First, though, some background about the problem as I see it: like Michael, I've been thinking about and working with LMSs since back in 1999, and I have to agree with Michael's overall verdict — "I find the topic to be equal parts boring and depressing." Also like Michael, one of my biggest frustrations is that the mainstream LMSs haven't changed hardly at all in the past ten years. For example, we've used Desire2Learn for almost ten years at my school, and it is virtually unchanged in that time. Oh sure, it is not Desire2Learn anymore; it's D2L Brightspace (yes, D2L BS)... whatever. The name may change, but the LMS remains essentially the same, as if the social transformation of the Internet had never happened.
I also agree that the problem is cultural, not technological. And here's where I would put more of the blame on the standard LMSs for perpetuating a conservative culture of closed by default, instead of open by default (see Martin Weller's nice post: Open by Default). When a faculty member uses some permutation of lecture-quiz-discuss in the closed environment of D2L because that is the only option they have, they do not even have the opportunity to experience the different kinds of learning that can happen in more open environments. So, when I show faculty members what I am doing with student web publishing in my classes, powered by some great aggregation and syndication tools, they like what they see, but when I tell them that D2L does not provide any of the needed tools, they shrug and move on. Would they like to do things better and differently?
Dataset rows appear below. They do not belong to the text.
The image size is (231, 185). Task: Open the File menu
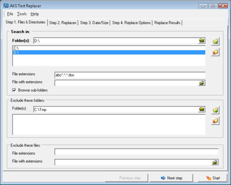pyautogui.click(x=10, y=14)
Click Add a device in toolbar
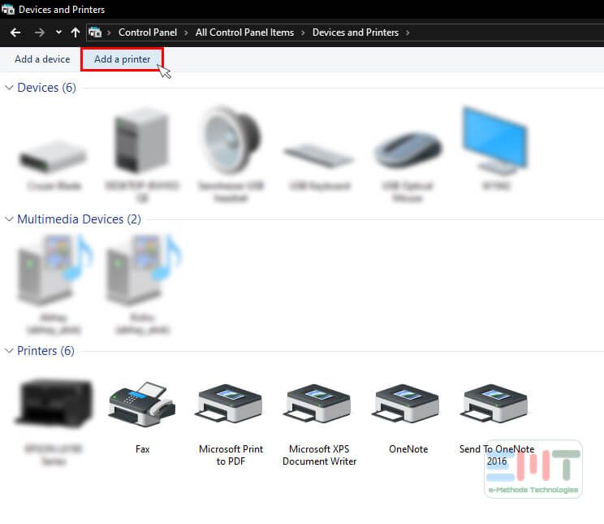 click(42, 59)
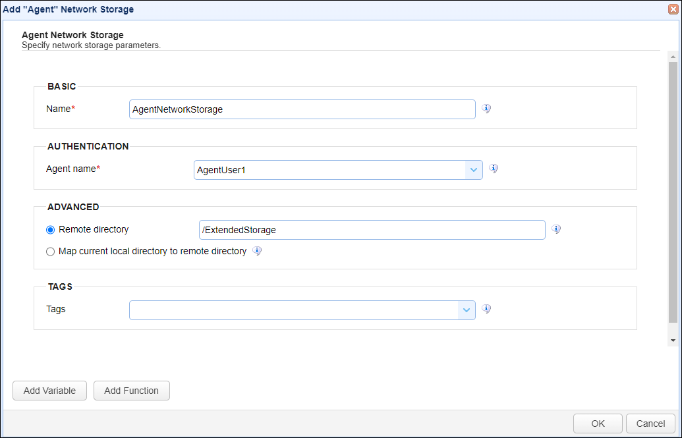682x438 pixels.
Task: Click the Agent name help info icon
Action: tap(494, 169)
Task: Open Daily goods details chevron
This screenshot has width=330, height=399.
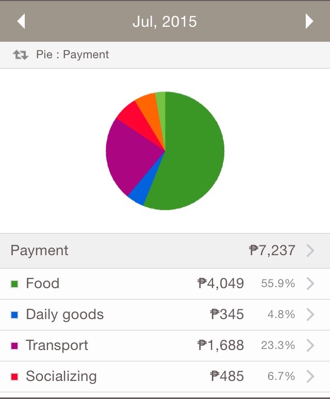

Sure, I think so; I am not so pessimistic as to say that faculty don't care or cannot tell the difference, especially when you show them some impressive student learning outcomes. But if the only tool the university offers them is completely inadequate to the task, it's understandable that they would just carry on with the same-old same-old. Even worse is the deceptive and dangerous way in which the LMS pretends to offer services and tools which are such poor imitations of the real thing: lousy blogging tool, lousy portfolio tool, etc. (On that, see Mike Caulfield: Maybe the reason people don't use LMS collaboration tools is the tools are not collaborative).
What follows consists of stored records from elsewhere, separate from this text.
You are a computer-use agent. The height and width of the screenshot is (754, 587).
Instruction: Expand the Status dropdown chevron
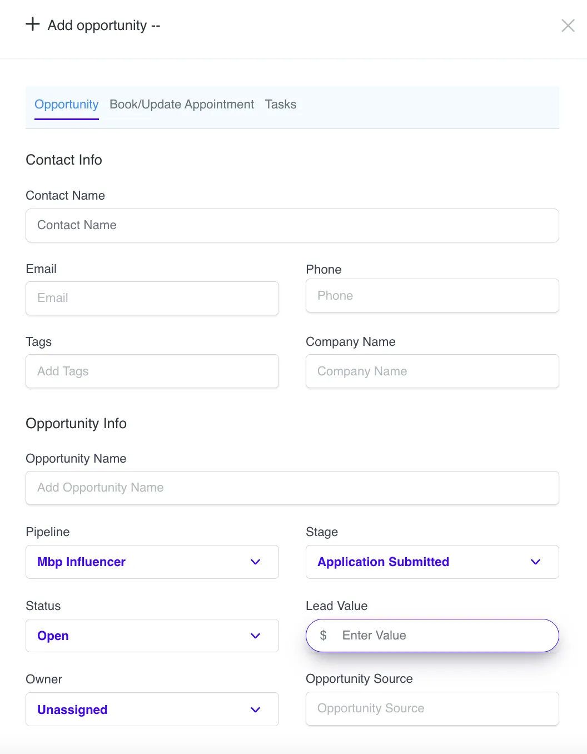(x=255, y=636)
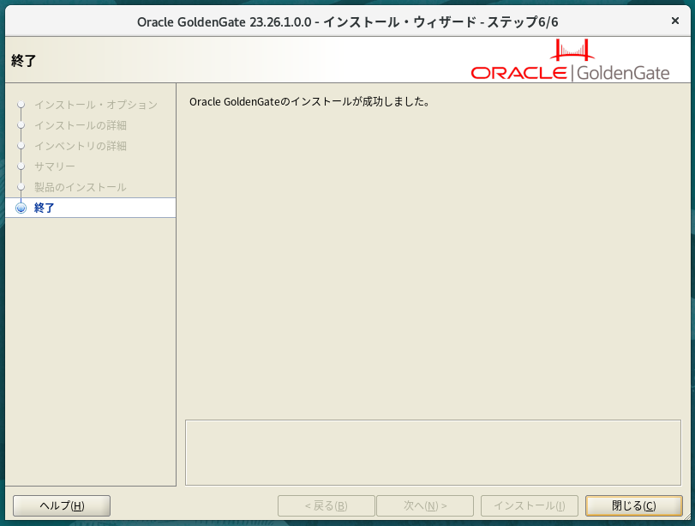
Task: Select the インストール・オプション step label
Action: coord(96,105)
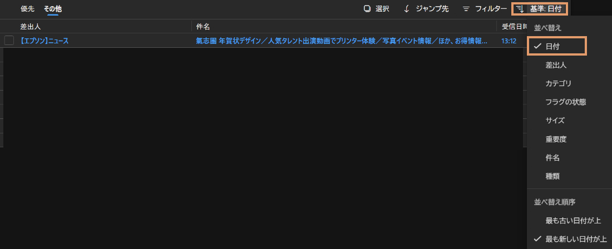Click the 13:12 received time of the email
Viewport: 612px width, 249px height.
point(509,41)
So, I agree with much of what Michael says, but where I disagree is when he wants to entertain the possibility of a "perfect system," as if the quest for a learning management system even makes sense. By way of contrast, let's look at the many different tools faculty use for their research (including a chemistry lab, for example, as Michael invokes in the post). When we think about research tools, it's clear that there is a whole wide range of tools that faculty use both to do research and also to promulgate their research. They don't expect there to be one "research system" that all the researchers will use to do all their research, some sort of Swiss Army knife for research that will "do it all" ... and anyone trying to promote such an approach for research purposes would be laughed off campus. There is no RMS. And so we do not have a decade of blog posts about the problem of the RMS. Faculty are instead busy using real tools for research, and they are also creating great new research tools all the time.
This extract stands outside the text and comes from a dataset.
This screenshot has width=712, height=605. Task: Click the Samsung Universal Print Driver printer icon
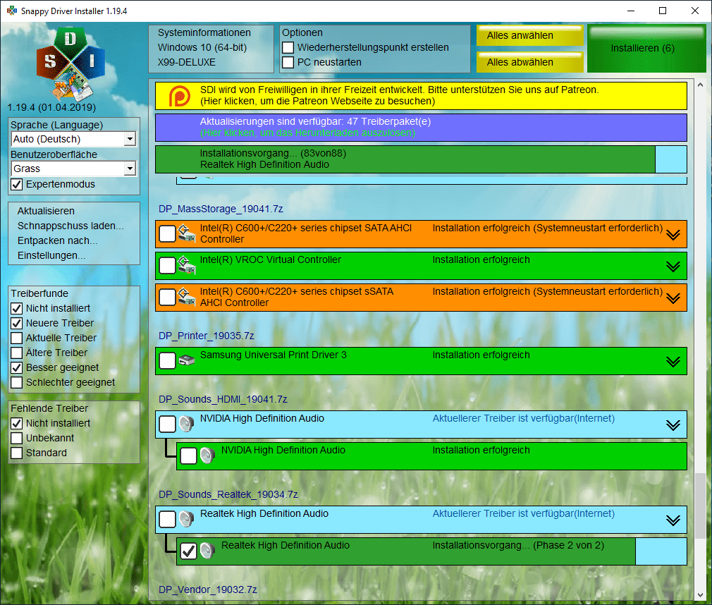[185, 360]
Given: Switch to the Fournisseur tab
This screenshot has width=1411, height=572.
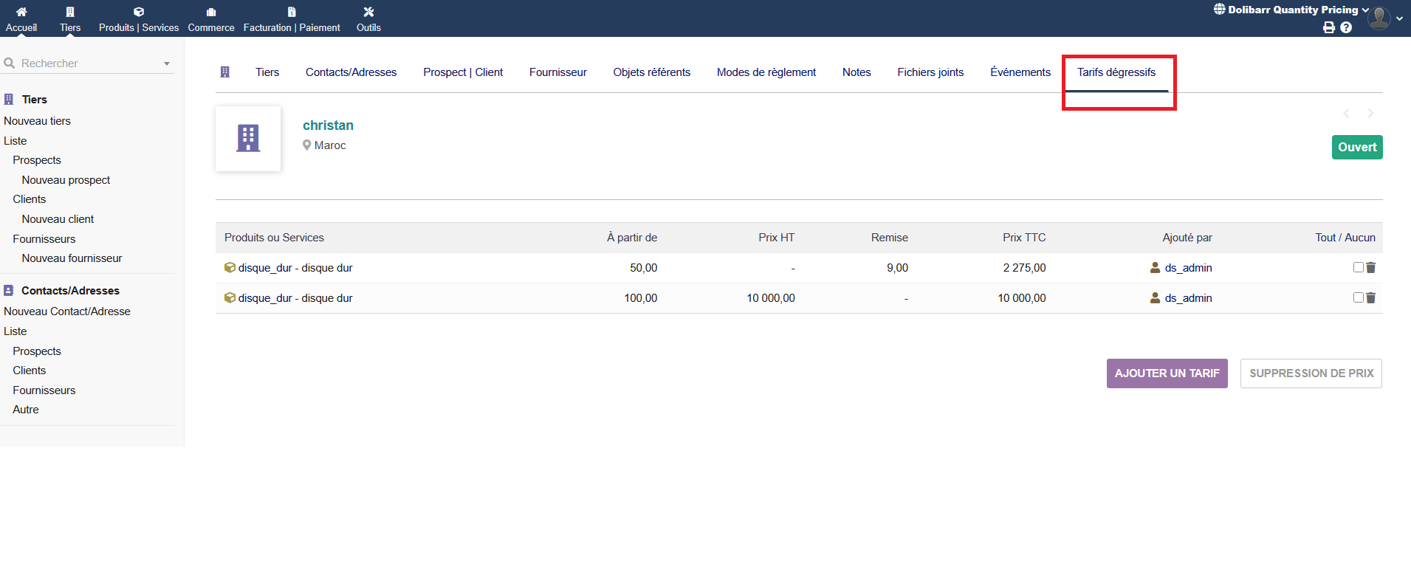Looking at the screenshot, I should 557,72.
Sadly, to answer that question, I think we have to go back to the professional training that faculty receive. In graduate school the future faculty learn all about the research tools they will be using in their research. Laboratory tools, bibliography tools, computing tools, and on and on. They learn about those tools intensively as graduate students, and their success in graduate school depends upon their effective use of those tools.
But teaching tools...?
Uh, nope. It's just not part of graduate school training in any discipline: there is very little training in teaching at all (and thus most people teach as they were taught), and there is even less training in the wide range of digital tools now available to support new kinds of teaching that can be very different from how classroom teaching has been done in the past.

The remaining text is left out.